Their home base is emphasized as a bubble of security and acceptance, virtually untouchable — making Colonel Stryker’s raid of the building in X2 all the more distressing. The lead up to the unexpected action does all it can to underline the cozy setting of the X-Mansion. Logan has been left on “babysitting duty” while the other members of the team are on their respective missions.
The hushed feeling of a household after dark is familiar as he creeps into the living room, where one of the kids sits changing channels telepathically. Logan goes into the kitchen, where Iceman sits eating ice cream (ha), and they chat broodingly as the rest of the house sleeps.
The invulnerable appearance of the scene and of the mansion itself is burst by the sudden presence of Stryker’s troops, shooting knockout darts at children and violently waking up the entire school. Colonel Stryker, an anti-mutant militant behind the Weapon X project, is operating under the guise of an “investigation” approved by the President himself.
Older students like Colossus (in a considerably more practical and comic book based depiction of the hero) help the more fortunate kids escape, much like a dutiful older sibling. Seeing the house band together, while their telepathic protector is miles away, definitely strikes a sentimental chord.
Logan, the reluctant caretaker, also leaps into action to occupy the invaders while the kids escape. His going full berserker mode in the halls of the mansion is one of the best scenes in the sequel, however brief. In the end, it’s the remaining older students — Iceman, Pyro, and Rogue — who come to his aid and separate him from Stryker.
The attack on the X-Mansion is so unforgettable because it’s a disruption of their one refuge. That’s what makes the domesticity of the X-Men so important — their home doesn’t just represent a place to learn or to feature scenes of late night snacking. Their secluded, private lifestyle represents their means of staying safe in a world that doesn’t want anything to do with them. Their adopted family, so to speak, is their means of safety.
Watching this dynamic play out on screen planted the idea that a live-in superhero team was the way to go. It could honestly explain the sheer number of “domestic AU (alternate universe)” fanfiction that has been written over the years. More recent superhero teams like the Avengers are a popular group to get the “supportive blended family” treatment, with fanfic plots centering around housemate hijinks and pranks.
◆ ◆ ◆ ◆ ◆
__PROBLEM TO SOLVE__.
Answer these questions using the passage on the X-Mansion raid.
1. What is Iceman doing when Logan goes into the kitchen?
2. Who approved the "investigation" that Colonel Stryker is operating under?
3. Which older students come to Logan's aid and separate him from Stryker?

__STORED DATA__.
◆ ◆ ◆ ◆ ◆
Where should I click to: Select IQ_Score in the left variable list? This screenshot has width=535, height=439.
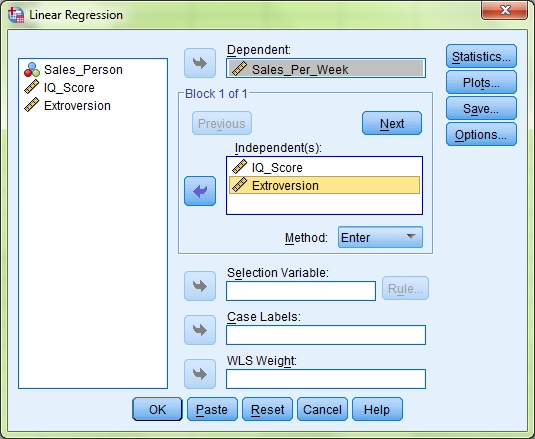click(x=59, y=88)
◆ ◆ ◆ ◆ ◆
__OUTPUT OF THE TASK__.
1. Eating ice cream.
2. The President himself.
3. Iceman, Pyro, and Rogue.